I think Jay makes a good point (yeah, I know it's the opposite of what I said yesterday :mrgreen: ) Getting the theme would be so cool as a credit, more so than the money. I'd be tempted to bring someone in and give them a piece of the song. But then again, I've had zero success bringing in lyricists on any TV stuff I've done, so I don't know.

Just rambling, but I guess my main point is screw the money or full ownership if that hinders you in the slightest from making your best pitch.


----------



## kid-surf (Dec 9, 2006)

Jay -- good point. Options. I'll definitely consider that. Thanks!


Mike -- yep, best pitch is the most important thing. Agreed.


Kays -- In band music I do listen to the lyrics but I don't like lyrics that are literal, which is why I like bands like Radiohead.  In that style of music (band music) I'm more interested in writing a good piece of music, a good melody line for the vocal, and lyrics that are more poetic but are phonetically interesting--as opposed to sounding awkward rolling off the tongue.

That's what I like in the bands I listen to as well. In other words, a cool song is a cool song. 

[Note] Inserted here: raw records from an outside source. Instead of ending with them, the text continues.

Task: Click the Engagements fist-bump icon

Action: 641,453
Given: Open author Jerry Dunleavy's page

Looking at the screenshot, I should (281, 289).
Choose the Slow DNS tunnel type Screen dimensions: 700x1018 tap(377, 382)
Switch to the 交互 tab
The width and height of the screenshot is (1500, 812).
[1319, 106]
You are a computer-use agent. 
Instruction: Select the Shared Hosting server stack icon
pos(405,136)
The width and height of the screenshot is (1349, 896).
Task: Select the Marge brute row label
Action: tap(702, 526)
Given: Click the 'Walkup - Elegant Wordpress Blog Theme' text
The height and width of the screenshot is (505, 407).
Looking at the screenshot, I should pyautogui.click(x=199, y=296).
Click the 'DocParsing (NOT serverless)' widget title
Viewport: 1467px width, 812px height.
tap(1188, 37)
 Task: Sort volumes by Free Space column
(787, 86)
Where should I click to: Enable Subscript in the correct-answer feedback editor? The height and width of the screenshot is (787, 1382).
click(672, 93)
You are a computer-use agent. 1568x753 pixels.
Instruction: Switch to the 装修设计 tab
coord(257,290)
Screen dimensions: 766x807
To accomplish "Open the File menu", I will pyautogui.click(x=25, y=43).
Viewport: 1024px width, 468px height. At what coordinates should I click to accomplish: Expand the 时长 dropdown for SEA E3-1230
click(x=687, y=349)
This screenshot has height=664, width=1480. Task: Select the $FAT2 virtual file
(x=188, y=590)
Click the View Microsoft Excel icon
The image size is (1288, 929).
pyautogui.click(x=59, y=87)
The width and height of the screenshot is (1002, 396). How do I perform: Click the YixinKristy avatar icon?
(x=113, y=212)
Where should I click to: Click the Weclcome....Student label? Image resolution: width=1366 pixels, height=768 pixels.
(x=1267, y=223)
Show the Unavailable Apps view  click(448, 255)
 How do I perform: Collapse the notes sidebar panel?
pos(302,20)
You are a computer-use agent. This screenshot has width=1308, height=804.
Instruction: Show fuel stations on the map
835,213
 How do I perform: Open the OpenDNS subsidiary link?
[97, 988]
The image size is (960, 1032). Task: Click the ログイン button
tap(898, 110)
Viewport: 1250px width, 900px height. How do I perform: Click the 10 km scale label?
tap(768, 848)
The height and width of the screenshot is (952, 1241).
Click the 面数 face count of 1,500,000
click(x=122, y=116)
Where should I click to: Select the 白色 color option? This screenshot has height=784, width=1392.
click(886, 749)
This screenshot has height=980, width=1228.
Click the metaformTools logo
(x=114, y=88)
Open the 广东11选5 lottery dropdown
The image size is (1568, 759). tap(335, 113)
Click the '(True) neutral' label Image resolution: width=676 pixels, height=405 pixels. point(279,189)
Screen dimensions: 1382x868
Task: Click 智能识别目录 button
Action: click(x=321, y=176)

But.... I feel writing for a TV theme in mind is a different approach. Far less "artistic" in a sense. More so about selling the character/show, so it needs to be fairly literal. But not so much so that it doesn't sound "cool/hip/fresh/authentic".


Aside from that --- there are some music listeners out there that judge the value of a song based almost entirely on the lyrical content alone. As friggn weird as that is to me. My buddy's wife is that way. Not sure she's able to 'feel' music otherwise. Which is hard for me to imagine--being more attached to the lyrical content than the actual melody.


----------